BART-base generating completely wrong output after training for more than 3 epochs

I’m working on training BART-base on adding html formatting to any text. I trained it with thousands of web articles (using the example translation script).

python3 run_translation.py \
    --model_name_or_path "facebook/bart-base"  \
    --do_train \
    --do_eval \
    --source_lang "raw" \
    --target_lang "html" \
    --num_train_epochs=3 \
    --train_file "./datasets/training_articles.json" \
    --validation_file "./datasets/validation_articles.json" \
    --output_dir "./model" \
    --per_device_train_batch_size=4 \
    --per_device_eval_batch_size=4 \
    --overwrite_output_dir \
    --predict_with_generate \
    --max_source_length 560 \
    --max_target_length 560 \
    --val_max_target_length 560 \
    --save_strategy "epoch"

When training for 3 epochs (default) the results are really good!
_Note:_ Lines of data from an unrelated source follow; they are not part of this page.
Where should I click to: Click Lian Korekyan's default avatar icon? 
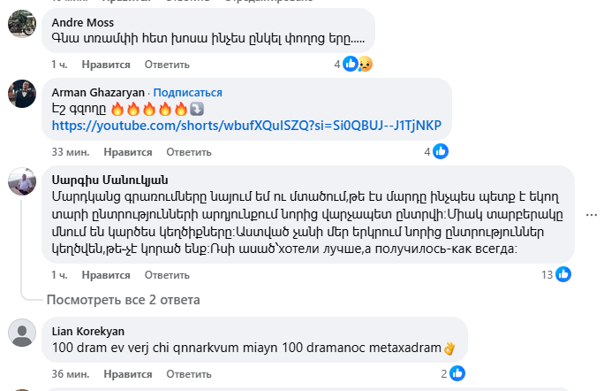point(22,334)
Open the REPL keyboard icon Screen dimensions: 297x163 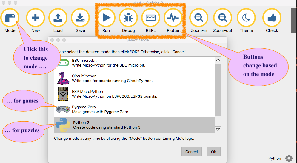click(151, 18)
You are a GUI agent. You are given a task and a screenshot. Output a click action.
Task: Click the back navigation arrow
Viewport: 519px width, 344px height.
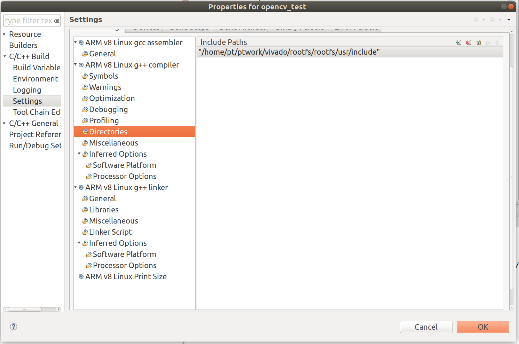pos(475,19)
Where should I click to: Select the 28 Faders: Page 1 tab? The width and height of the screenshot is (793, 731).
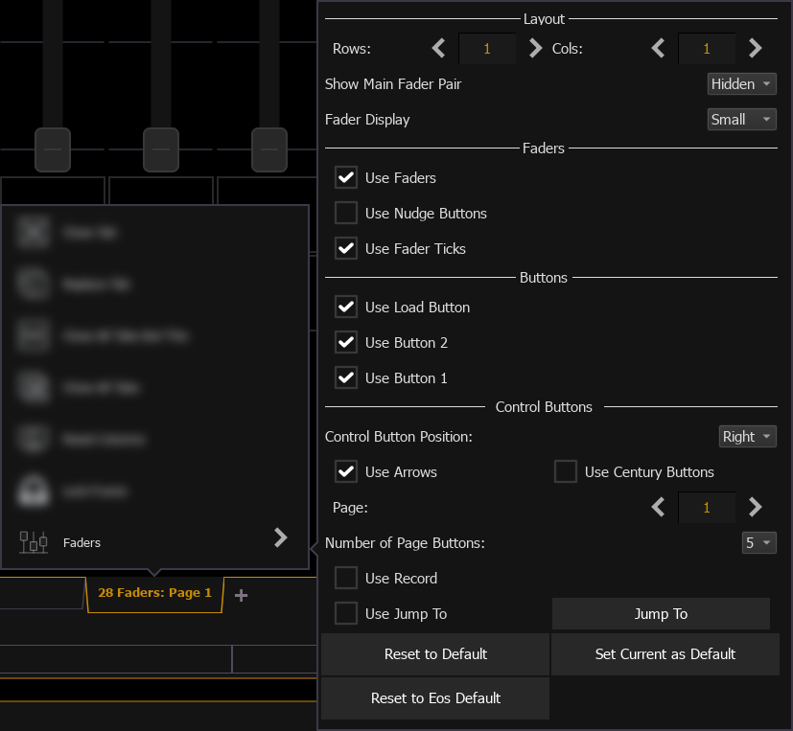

I’m getting around 80 Bleu score and 0.02 loss during training 0.03 during validation:

{
    "epoch": 3.0,
    "eval_bleu": 86.1494,
    "eval_gen_len": 127.8183,
    "eval_loss": 0.032098282128572464,
    "eval_runtime": 276.0122,
    "eval_samples": 556,
    "eval_samples_per_second": 2.014,
    "eval_steps_per_second": 0.504
}

I use this to predict the output:

inputs = tokenizer([input_text], max_length=1024, return_tensors='pt')
    summary_ids = model.generate(inputs['input_ids'], num_beams=1, max_length=1024, early_stopping=True)
    raw_output = [tokenizer.decode(g, skip_special_tokens=True, clean_up_tokenization_spaces=False) for g in summary_ids]
    output = ''.join(raw_output)

The results are impressive when dividing an article in chunks. This is from an article thats not even related to the dataset:

INPUT:
gosphere. One common way to elevate the importance of a new album is to turn it into an event. Release parties are customary, but often lack intimacy and focus (and usually cost money to book a venue). A much better alternative is to host a listening party in your own home studio.
I recently attended one such event for a studio vocalist named Sciren. Inspired by the success of her listening party, the following is some practical advice to make your own personal affair a similar victory.
Three Tips to Throw 

PREDICTED OUTPUT:
gosphere. One common way to elevate the importance of a new album is to turn it into an event. Release parties are customary, but often lack intimacy and focus (and usually cost money to book a venue). A much better alternative is to host a listening party in your own home studio.
I recently attended one such event for a studio vocalist named Sciren. Inspired by the success of her listening party, the following is some practical advice to make your own personal affair a similar victory.
<h2>Three Tips to Throw 

INPUT:
a Successful Release Party
1. Target wisely
Before you even reach out, do the research to really understand what type of music makes a particular writer most excited. Ask someone you respect (who will give you an honest, unbiased opinion) if they think your music aligns with the blogger’s taste. Then, and only then, reach out and personally invite them to your event.
If they reply, share a private link to the music you will be debuting. By giving them special access to unreleased material, you show your res

PREDICTED OUTPUT:
a Successful Release Party</h2>
<h3>1. Target wisely</h3>:
Before you even reach out, do the research to really understand what type of music makes a particular writer most excited. Ask someone you respect (who will give you an honest, unbiased opinion) if they think your music aligns with the blogger’s taste. Then, and only then, reach out and personally invite them to your event.
If they reply, share a private link to the music you will be debuting. By giving them special access to unreleased material, you show your res

INPUT:
pect for their opinion. If they like what they hear in advance of the event, it strengthens their commitment to attending.
All of this pre-event activity is crucial because, why would you want someone at your listening party if you don’t truly think they will like what you have to offer? If there was one recurring theme from my article on getting a blogger to notice your music, it was not to waste peoples’ time- neither yours nor theirs.
2. Be hospitable
Once you have successfully drawn the blogger to your

PREDICTED OUTPUT:
pect for their opinion. If they like what they hear in advance of the event, it strengthens their commitment to attending.
All of this pre-event activity is crucial because, why would you want someone at your listening party if you don’t truly think they will like what you have to offer? If there was one recurring theme from my article on getting a blogger to notice your music, it was not to waste peoples’ time- neither yours nor theirs.
<h2>2. Be hospitable</h2>:Once you have successfully drawn the blogger to your

As you can see it managed to add header tags, even between chunks.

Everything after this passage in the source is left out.